The number of tourists also slumped, largely due to the high base comparison to October, when hundreds of millions of Chinese travel during the Golden Week national holiday.

Sales of everything from food to furniture surged to a record last month, according to JD Finance, a unit of e-commerce platform JD.com. Transactions spike each November, which includes China’s annual online shopping bonanza Singles’ Day each Nov. 11.

The Westpac MNI China Consumer Sentiment Indicator edged down to 114.9 in November from 117.1 in October as shoppers showed less willingness to buy large household items.

“The gradual improvement in the consumer mood over the last two years, from extreme lows in late 2014, seems to again be losing its way,” Matthew Hassan, a Sydney-based senior economist at Westpac Banking Corp., wrote in a statement. “With confidence still materially below long-run averages and consumers still concerned about job security and the economic outlook the consumer recovery is clearly still fragile.”

The film “Doctor Strange” starring Benedict Cumberbatch proved less of a draw for China’s moviegoers last month than “Captain America” and “Iron Man” did for receipts earlier this year.

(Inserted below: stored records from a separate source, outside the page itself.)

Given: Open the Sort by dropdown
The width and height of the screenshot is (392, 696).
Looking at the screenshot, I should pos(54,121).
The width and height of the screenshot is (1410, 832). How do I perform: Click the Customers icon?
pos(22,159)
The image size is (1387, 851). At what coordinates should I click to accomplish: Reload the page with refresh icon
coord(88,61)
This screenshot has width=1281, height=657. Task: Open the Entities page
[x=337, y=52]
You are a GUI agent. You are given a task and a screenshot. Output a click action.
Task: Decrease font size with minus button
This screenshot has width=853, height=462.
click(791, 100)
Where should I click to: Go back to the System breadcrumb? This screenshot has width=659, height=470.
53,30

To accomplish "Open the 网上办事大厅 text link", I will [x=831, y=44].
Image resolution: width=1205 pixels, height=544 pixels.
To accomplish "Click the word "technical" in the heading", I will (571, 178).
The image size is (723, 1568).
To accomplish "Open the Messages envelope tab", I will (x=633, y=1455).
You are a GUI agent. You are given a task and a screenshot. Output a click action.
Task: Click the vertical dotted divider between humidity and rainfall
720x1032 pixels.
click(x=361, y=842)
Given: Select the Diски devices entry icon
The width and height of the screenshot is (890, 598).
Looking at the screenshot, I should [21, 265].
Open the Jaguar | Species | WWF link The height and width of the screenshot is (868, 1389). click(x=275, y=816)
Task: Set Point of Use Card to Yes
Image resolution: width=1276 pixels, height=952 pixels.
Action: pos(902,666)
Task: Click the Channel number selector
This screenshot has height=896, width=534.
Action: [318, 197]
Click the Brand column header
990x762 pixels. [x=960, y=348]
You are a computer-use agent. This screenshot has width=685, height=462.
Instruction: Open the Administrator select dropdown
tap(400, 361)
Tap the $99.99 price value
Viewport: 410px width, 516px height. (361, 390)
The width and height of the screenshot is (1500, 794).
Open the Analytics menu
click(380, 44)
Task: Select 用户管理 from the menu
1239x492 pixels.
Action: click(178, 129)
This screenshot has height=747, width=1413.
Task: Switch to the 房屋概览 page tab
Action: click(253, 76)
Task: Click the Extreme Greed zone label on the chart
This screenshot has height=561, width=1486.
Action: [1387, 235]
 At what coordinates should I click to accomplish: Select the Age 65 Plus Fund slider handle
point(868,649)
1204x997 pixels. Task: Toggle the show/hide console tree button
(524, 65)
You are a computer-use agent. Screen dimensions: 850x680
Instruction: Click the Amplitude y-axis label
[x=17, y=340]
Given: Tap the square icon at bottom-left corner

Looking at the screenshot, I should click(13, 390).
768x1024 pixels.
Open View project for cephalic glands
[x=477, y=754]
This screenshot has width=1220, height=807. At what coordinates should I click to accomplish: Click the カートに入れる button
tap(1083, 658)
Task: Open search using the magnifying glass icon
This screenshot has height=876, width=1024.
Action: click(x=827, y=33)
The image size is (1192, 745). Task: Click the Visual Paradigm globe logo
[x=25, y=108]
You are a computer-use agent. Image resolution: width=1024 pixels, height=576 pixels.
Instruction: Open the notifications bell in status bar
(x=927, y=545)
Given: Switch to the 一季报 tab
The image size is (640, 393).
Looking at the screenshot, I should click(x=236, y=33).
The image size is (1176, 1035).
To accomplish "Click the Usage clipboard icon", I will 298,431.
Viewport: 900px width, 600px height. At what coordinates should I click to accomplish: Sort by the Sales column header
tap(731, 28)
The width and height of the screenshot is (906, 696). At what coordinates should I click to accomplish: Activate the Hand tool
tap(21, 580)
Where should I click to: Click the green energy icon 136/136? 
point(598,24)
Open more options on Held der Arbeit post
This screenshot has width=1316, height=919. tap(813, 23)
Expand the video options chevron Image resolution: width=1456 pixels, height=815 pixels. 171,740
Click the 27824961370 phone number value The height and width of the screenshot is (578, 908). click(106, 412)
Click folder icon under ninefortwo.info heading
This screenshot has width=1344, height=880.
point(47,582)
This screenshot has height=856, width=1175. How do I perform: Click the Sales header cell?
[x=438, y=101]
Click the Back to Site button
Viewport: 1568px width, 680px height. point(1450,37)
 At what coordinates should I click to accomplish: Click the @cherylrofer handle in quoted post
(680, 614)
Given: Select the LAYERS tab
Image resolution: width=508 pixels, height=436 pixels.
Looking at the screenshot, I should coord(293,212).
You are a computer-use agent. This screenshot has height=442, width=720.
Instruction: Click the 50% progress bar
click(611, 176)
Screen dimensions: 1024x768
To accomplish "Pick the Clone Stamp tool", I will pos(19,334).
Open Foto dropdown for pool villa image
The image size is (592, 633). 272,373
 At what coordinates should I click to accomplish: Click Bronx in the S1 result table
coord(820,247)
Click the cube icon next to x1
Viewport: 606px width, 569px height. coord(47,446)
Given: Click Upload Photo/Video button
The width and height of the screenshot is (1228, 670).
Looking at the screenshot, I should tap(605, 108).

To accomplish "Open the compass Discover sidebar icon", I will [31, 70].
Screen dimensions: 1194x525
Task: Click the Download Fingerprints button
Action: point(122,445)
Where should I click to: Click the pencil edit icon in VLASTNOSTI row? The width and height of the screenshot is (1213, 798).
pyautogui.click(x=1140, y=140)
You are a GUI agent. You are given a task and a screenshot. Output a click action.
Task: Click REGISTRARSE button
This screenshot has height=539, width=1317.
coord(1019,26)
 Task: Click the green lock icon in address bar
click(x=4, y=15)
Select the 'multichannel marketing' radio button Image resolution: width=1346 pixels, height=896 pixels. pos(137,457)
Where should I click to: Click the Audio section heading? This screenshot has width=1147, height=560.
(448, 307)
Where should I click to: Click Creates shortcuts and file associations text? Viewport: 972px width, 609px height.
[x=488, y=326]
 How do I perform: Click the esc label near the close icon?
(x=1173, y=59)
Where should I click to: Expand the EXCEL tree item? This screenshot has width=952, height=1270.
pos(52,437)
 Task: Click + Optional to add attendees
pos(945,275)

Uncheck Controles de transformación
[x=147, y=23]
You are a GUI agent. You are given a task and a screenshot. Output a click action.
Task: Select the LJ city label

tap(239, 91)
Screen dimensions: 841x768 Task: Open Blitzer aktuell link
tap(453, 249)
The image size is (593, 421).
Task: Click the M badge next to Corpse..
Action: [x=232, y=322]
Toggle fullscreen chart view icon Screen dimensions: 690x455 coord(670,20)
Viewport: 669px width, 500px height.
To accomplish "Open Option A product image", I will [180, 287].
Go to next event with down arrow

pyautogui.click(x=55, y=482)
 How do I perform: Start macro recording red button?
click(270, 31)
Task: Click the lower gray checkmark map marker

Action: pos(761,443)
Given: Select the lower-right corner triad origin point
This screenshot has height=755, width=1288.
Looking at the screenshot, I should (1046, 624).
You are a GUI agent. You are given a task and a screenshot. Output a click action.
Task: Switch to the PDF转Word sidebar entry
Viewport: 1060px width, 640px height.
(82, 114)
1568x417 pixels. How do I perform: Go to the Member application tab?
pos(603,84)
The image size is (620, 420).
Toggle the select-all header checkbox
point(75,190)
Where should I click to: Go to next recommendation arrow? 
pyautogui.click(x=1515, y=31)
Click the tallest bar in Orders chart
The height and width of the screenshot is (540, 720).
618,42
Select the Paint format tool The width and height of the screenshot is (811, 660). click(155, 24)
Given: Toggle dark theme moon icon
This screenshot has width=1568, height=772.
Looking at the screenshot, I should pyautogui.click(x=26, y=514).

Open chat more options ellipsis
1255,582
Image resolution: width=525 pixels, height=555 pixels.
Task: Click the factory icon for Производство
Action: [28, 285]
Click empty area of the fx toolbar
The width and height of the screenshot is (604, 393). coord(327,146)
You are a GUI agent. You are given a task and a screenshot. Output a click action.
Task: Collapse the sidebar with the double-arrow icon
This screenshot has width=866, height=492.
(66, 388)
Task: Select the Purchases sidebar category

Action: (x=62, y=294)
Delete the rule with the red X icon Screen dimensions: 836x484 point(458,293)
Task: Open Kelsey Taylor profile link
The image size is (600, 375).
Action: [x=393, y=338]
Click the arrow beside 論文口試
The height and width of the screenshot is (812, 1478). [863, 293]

Cinemas took in 2.54 billion yuan (368 million), almost a third of that coming from "Doctor Strange," according to entertainment research firm EntGroup Inc. in Beijing. November trailed the 6.9 billion yuan haul in February, when the madcap love story “The Mermaid” became the biggest-grossing movie ever in China.

Box office, while volatile and seasonal, is an emerging battleground for global entertainment companies aiming to attract Chinese consumers seeking high-quality recreational activities.

Auto sales have already extended a record for the 26th year, surpassing last year’s tally in November, according to the China Passenger Car Association. A concern is that the streak may end if the government doesn’t extend a tax break issued last year.

The MNI China Car Purchase Sentiment Indicator edged down to 88.3 in November from 90 in the prior month as consumers expected higher running costs. “The planned car budget of Chinese families continued to trend toward the middle ranges in November with the more expensive bands falling out of favor,” MNI analysts wrote in a statement.